A Zulu, minimal-pairs, consonant-matching task had four conditions that varied in difficulty depending on similarity to English consonants (Best et al., 1988, 2001). Condition 1 (the easiest) contrasted a voiceless and voiced lateral fricative (/ɬ/-/ɮ/), which native-English listeners assimilate to different English phonemes (/θ s ∫/ vs /ð z ʒ/). Condition 2 had voiceless aspirated and ejective (glottalized) velar stops (/kh/-/k′/), which are typically assimilated to a single English consonant (/k/), although one phoneme sounds like a better approximation. Condition 3 comprised plosive and implosive voiced bilabial stops (/b/-/ɓ/), both of which are assimilated to a single English consonant (/b/) but sound different. Condition 4 (the most difficult) had voiceless unaspirated apical clicks and lateral clicks, which cannot be assimilated to any English consonants. All tokens were consonant-vowel syllables with contrasting consonants but the same vowels within a condition (/ɛ/, /a/, /u/, and /a/ in Conditions 1–4, respectively). All contrasts differed in both temporal and pitch cues, such that associations with either melody or rhythm perception were plausible. The two click syllables varied less in overall duration (286 vs. 293 ms on average), however, compared to pairs in other conditions (310 vs. 345 ms, 285 vs. 264 ms, and 261 vs. 294 ms, for Conditions 1–3, respectively). More detailed acoustic information is provided in Supplementary Materials.

In an AXB discrimination task, A (presented first) and B (presented last) were contrasting speech tokens that had different consonants. X (presented between A and B) was always a non-identical token from the same category as A (half of the trials) or B (the other half). Participants decided whether A or B sounded more like X, such that the task required phoneme discrimination and matching. Assignment of the two phonemic categories to A or B was counterbalanced. Within each trial, the onset-to-onset interval was fixed at 1 s. The test was presented in eight blocks of 40 trials each, with two blocks per condition, such that there were 80 trials per condition, with blocks and trials randomized separately for each participant.

Procedure

Participants were tested individually in a sound-attenuating booth. They completed the digit-span test, the speech-perception test, and a questionnaire that asked for background information (history of music training, demographics). After a short break, they completed the APM and the MET. The speech perception test and the MET were administered on an iMac with stimuli presented over headphones. The testing session took up to 90 min.

Results

Performance was above chance levels in each of the four speech conditions, ps < .001. A one-way repeated-measures Analysis of Variance confirmed that performance differed across conditions, F(3, 450) = 767.24, p < .001, partial η2 = .836, with better performance in Condition 1 than 2, in Condition 2 than 3, and in Condition 3 than 4, ps < .001.

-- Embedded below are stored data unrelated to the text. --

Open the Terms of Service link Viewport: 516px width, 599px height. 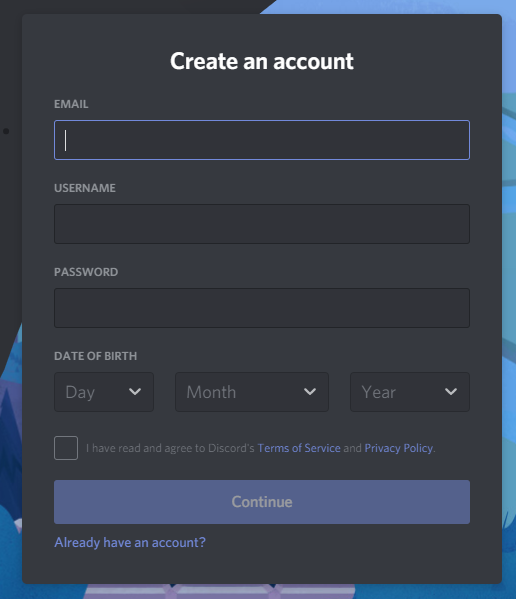pos(299,448)
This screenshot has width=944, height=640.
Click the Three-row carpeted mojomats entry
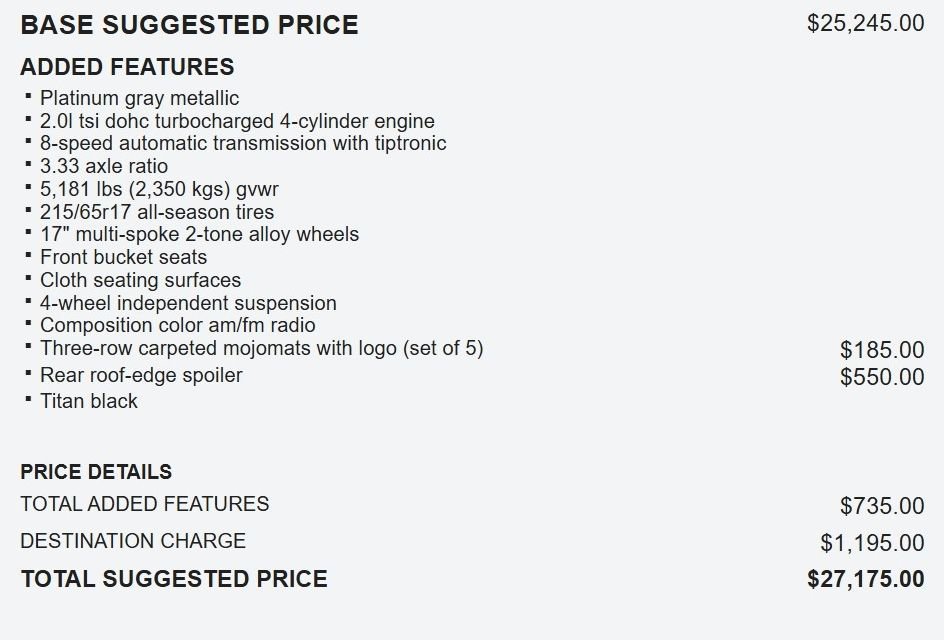(261, 348)
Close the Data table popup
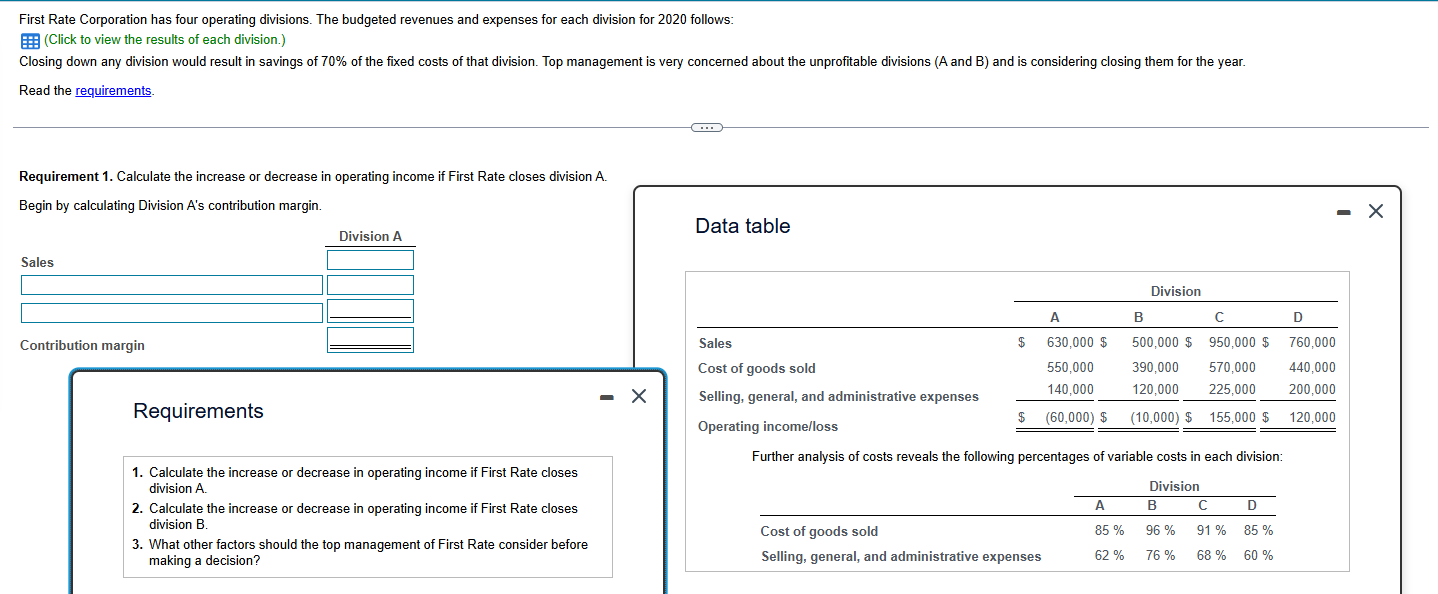Viewport: 1438px width, 594px height. point(1376,211)
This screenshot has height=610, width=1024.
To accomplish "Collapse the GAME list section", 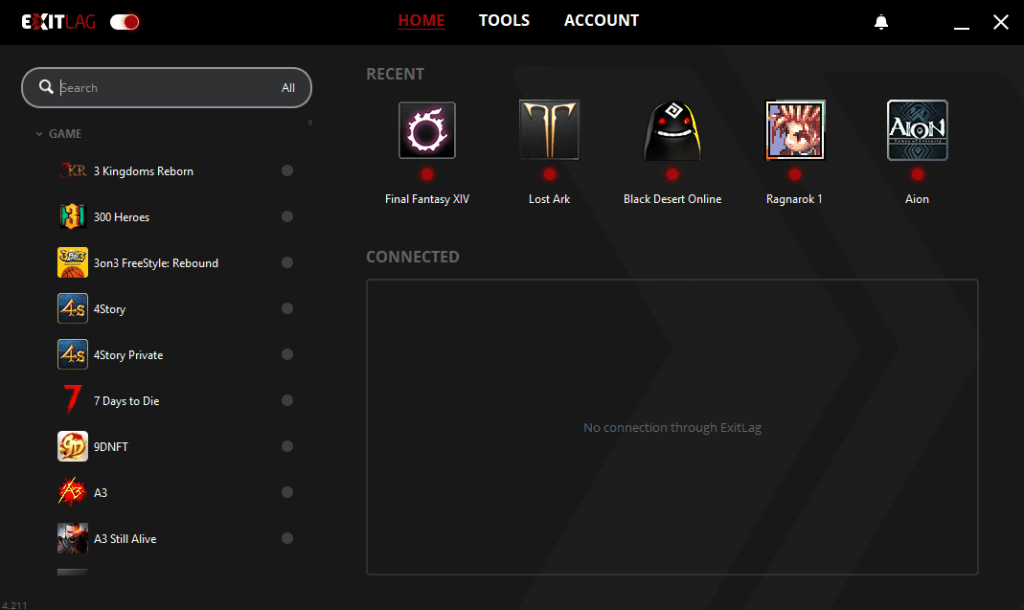I will 40,134.
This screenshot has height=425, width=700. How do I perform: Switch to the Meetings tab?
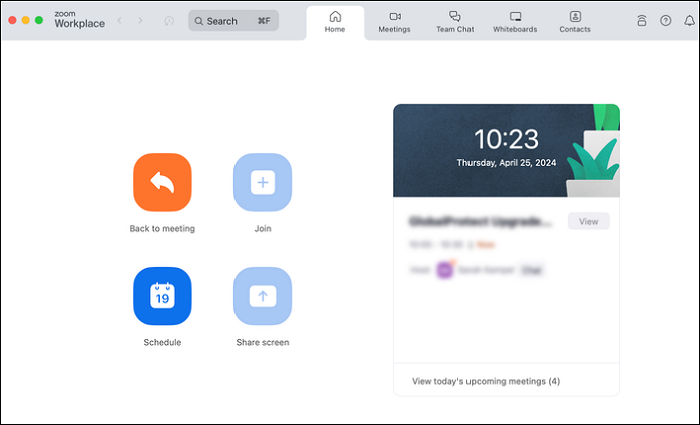(394, 21)
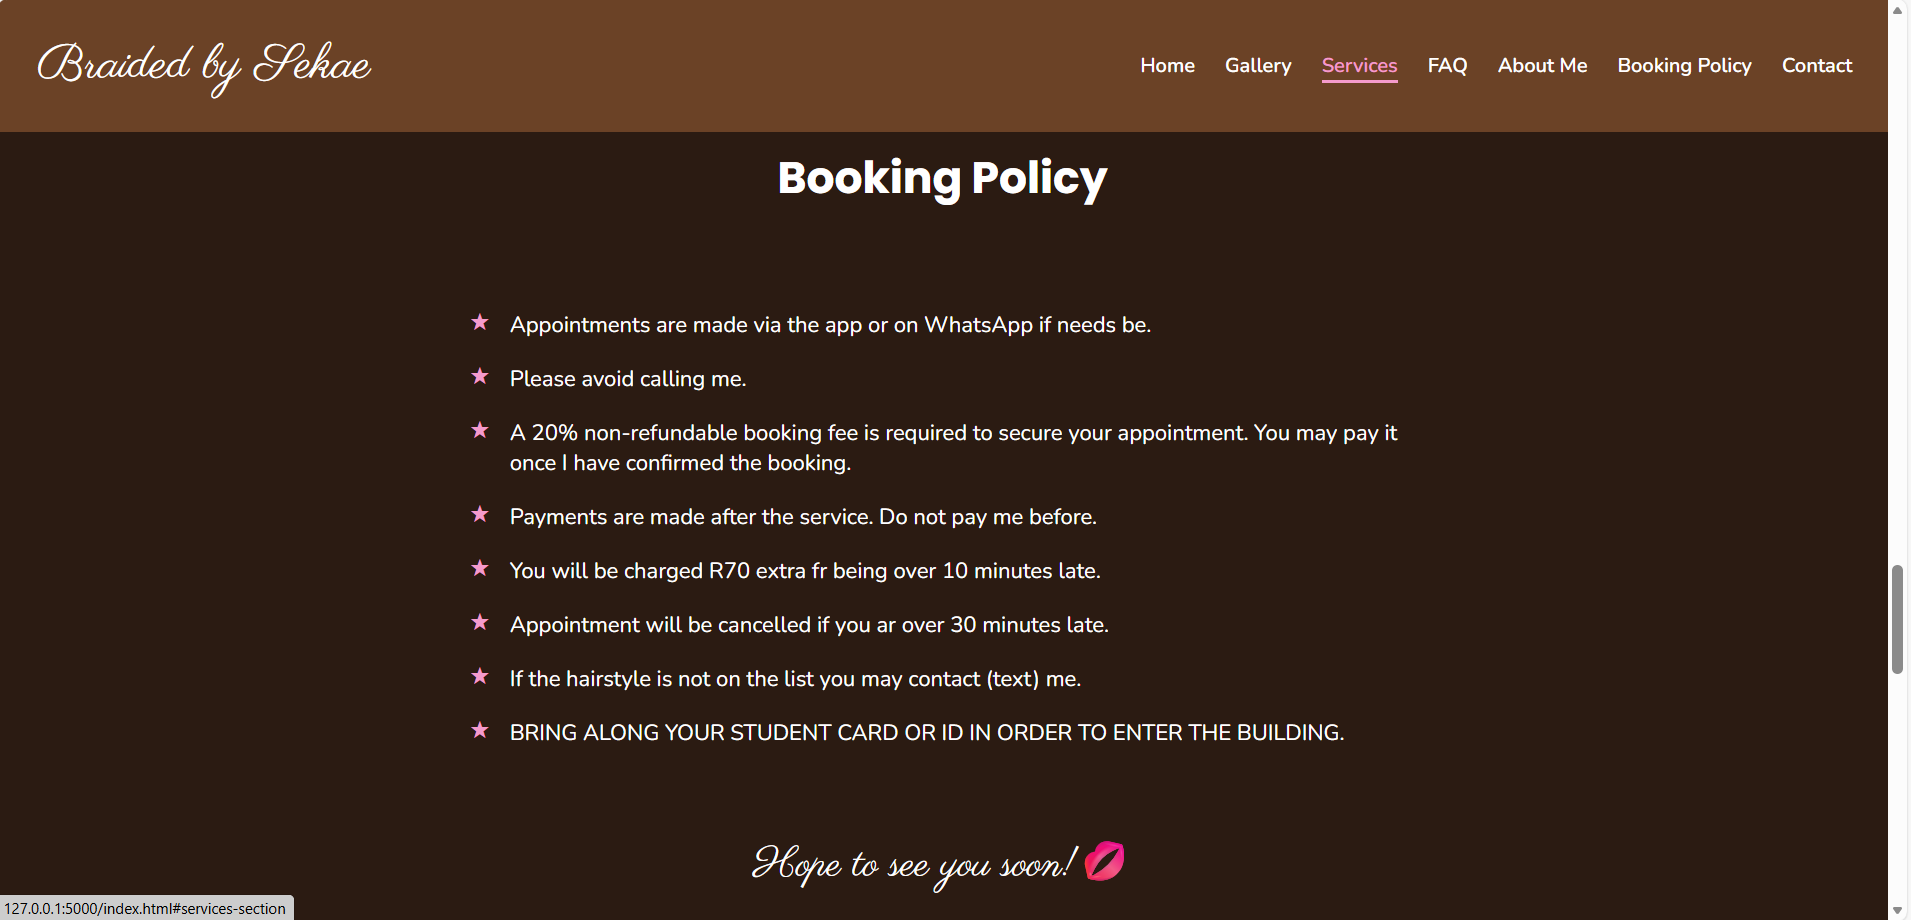1911x920 pixels.
Task: Open the Gallery nav link
Action: pyautogui.click(x=1258, y=66)
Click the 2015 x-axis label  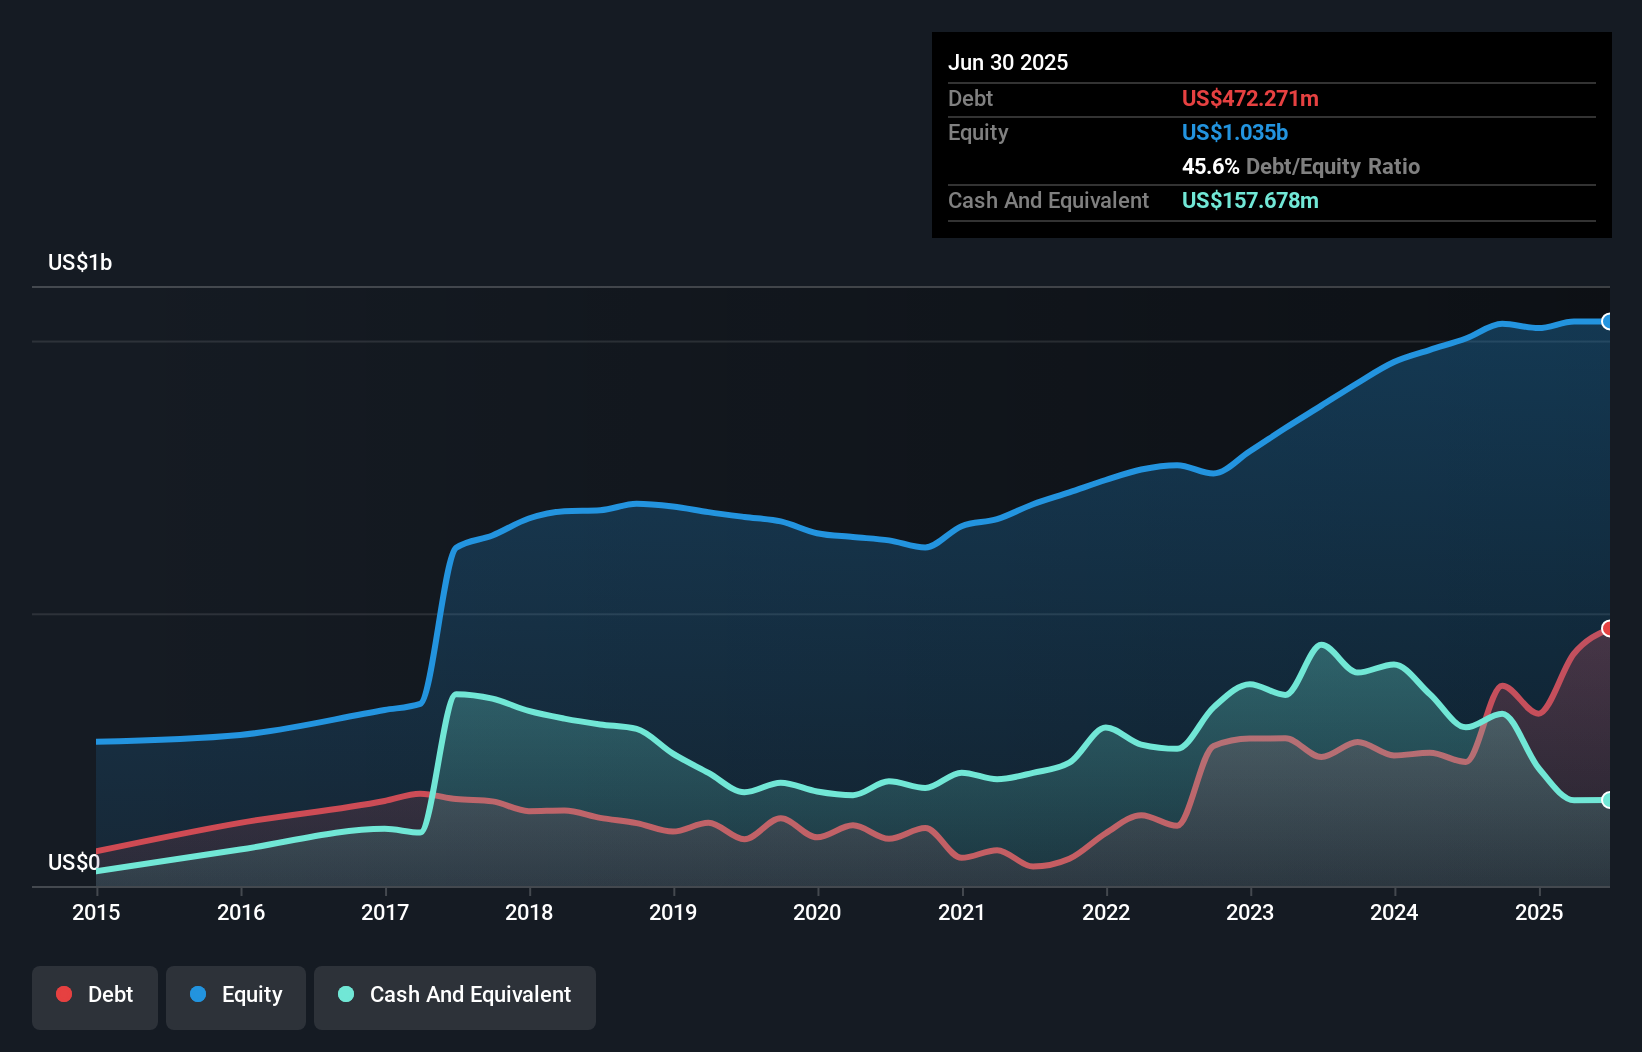pos(96,912)
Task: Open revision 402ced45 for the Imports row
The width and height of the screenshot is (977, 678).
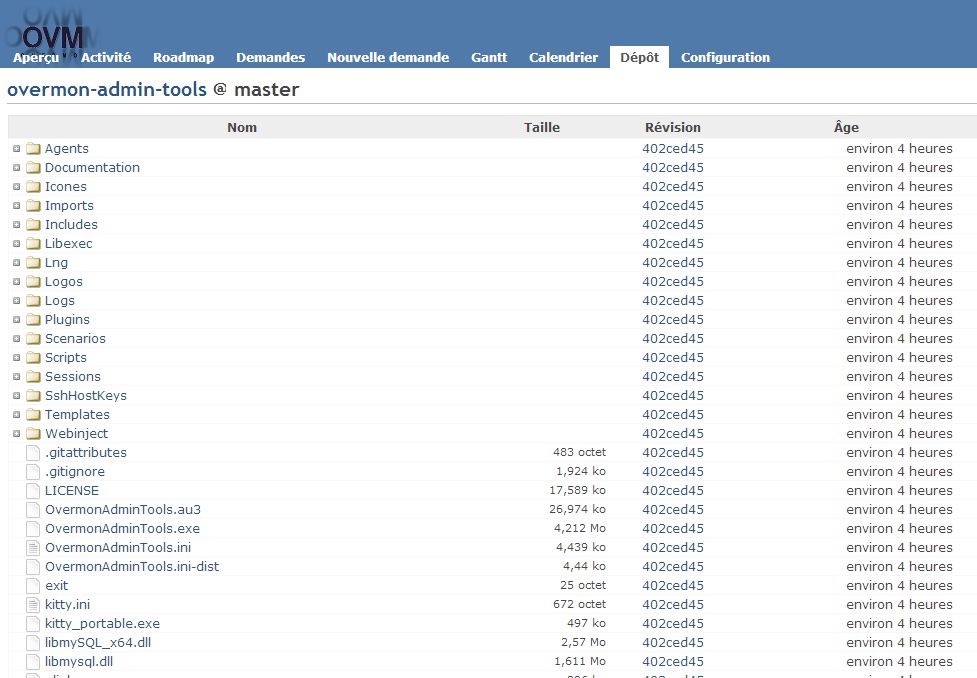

Despite the predicted decline in performance as the stimuli decreased in similarity to English phonemes, a marked violation of sphericity, p < .001 (Mauchly’s test), indicated that pairwise correlations between conditions varied markedly. To reduce redundancy in the results that follow, we conducted a principal components analysis (varimax rotation). A two-component solution accounted for two-thirds (66.45%) of the original variance. Conditions 1, 2, and 3 loaded onto the first component (rs ≥ .68), whereas Condition 4 was almost perfectly correlated with the second component (r = .93). Whereas the first (speech-like) component reflected perception of speech-like aspects of the Zulu tokens, the second (non-speech-like) component reflected perception of non-speech-like aspects. Factors scores were used in subsequent analyses. Results from original conditions are provided in the Supplementary Materials.

Preliminary analyses revealed that SES had no associations with any other variables. SES was not considered further. Correlations among our cognitive variables (short-term memory, working memory, nonverbal intelligence) revealed that working memory was correlated positively with short-term memory, r = .47, and nonverbal intelligence, r = .28, ps < .001. To identify possible confounding variables in the main analyses, we conducted pairwise associations between cognitive variables and each of our music (music training, melody perception, rhythm perception) and phoneme-perception (speech-like, non-speech-like) variables (see Table 1). Duration of music training was associated positively with working memory. Melody perception was correlated positively with short-term memory, whereas rhythm perception was correlated positively with short-term and working memory. The phoneme-perception variables had no associations with the cognitive variables.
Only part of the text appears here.